Apa yang salah dengan “say no to drugs”

Apa yang salah dengan “say no to drugs”

Margaretha, Fakultas Psikologi Universitas Airlangga

Gambar

“Say no to drugs!” Sering mendengar kalimat ini? Say No to Drugs adalah kampanye tentang zat dan obat terlarang serta pencegahan penyalahgunaan zat dan obat-obatan.  Dari mana asalnya? Apakah yang sudah kita ketahui mengenai kefektifannya dalam menurunkan tingkat penyalahgunaan zat dan obat-obatan di Indonesia?

Just say no!” danSay no to drugs!“, Apa artinya?

Kalimat ini sering terdengar dan terlihat di berbagai sudut tempat di Indonesia. Dari mana asalnya? Kemungkinan besar ada kaitannya dengan kampanye “Just say no” yang dilakukan oleh Nancy Reagen, isteri dari Presiden Amerika Serikat Ronald Reagen, pada tahun 1980 hingga 1990an. Pada waktu itu, dilakukan kampanye untuk mencegah keterlibatan anak dan remaja dalam perilaku penyalahgunaan zat dan obat terlarang. Pada saat itu juga, kampanye ini digunakan untuk menghadapi persoalan kekerasan dan seks sebelum menikah. Akhirnya slogan “just say no” diberlakukan pada perilaku penyalahgunaan zat dan obat-obatan, kekerasan dan seks pra-nikah. Kampanye ini banyak beredar di Amerika Serikat dan berbagai negara lain. Beberapa penelitian juga menemukan bahwa kampanye ini cukup dapat meningkatkan pemahaman dan kesadaran masyarakat mengenai zat terlarang. Namun ada juga yang mengkritik bahwa slogan ini terlalu menyederhanakan persoalan penyalahgunaan, karena kampanye ini tidak menyentuh faktor-faktor yang menyebabkan anak terlibat dengan penyalahgunaan zat dan obat terlarang, seperti kemiskinan, persoalan keluarga, dan persoalan kelompok sosial.

§ Tugas yang Dikerjakan:
- A) Ketik ulang bagian kutipan teks dari "Margaretha, Fakultas Psikologi" sampai "obat-obatan di Indonesia?" tanpa mengubah satu huruf pun.
- B) Sebutkan semua faktor yang menyebabkan anak terlibat dalam penyalahgunaan zat dan obat terlarang menurut kutipan teks.
Baris-baris sesudah ini tidak ada hubungannya dengan kutipan teks di atas.

§ Bahan yang Disediakan:

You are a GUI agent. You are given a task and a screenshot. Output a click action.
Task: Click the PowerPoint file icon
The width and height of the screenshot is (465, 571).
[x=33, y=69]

§ Jawaban Tiap Tugas:
- A)
Margaretha, Fakultas Psikologi Universitas Airlangga

Gambar

“Say no to drugs!” Sering mendengar kalimat ini? Say No to Drugs adalah kampanye tentang zat dan obat terlarang serta pencegahan penyalahgunaan zat dan obat-obatan.  Dari mana asalnya? Apakah yang sudah kita ketahui mengenai kefektifannya dalam menurunkan tingkat penyalahgunaan zat dan obat-obatan di Indonesia?

- B) Faktor-faktor tersebut adalah kemiskinan, persoalan keluarga, dan persoalan kelompok sosial.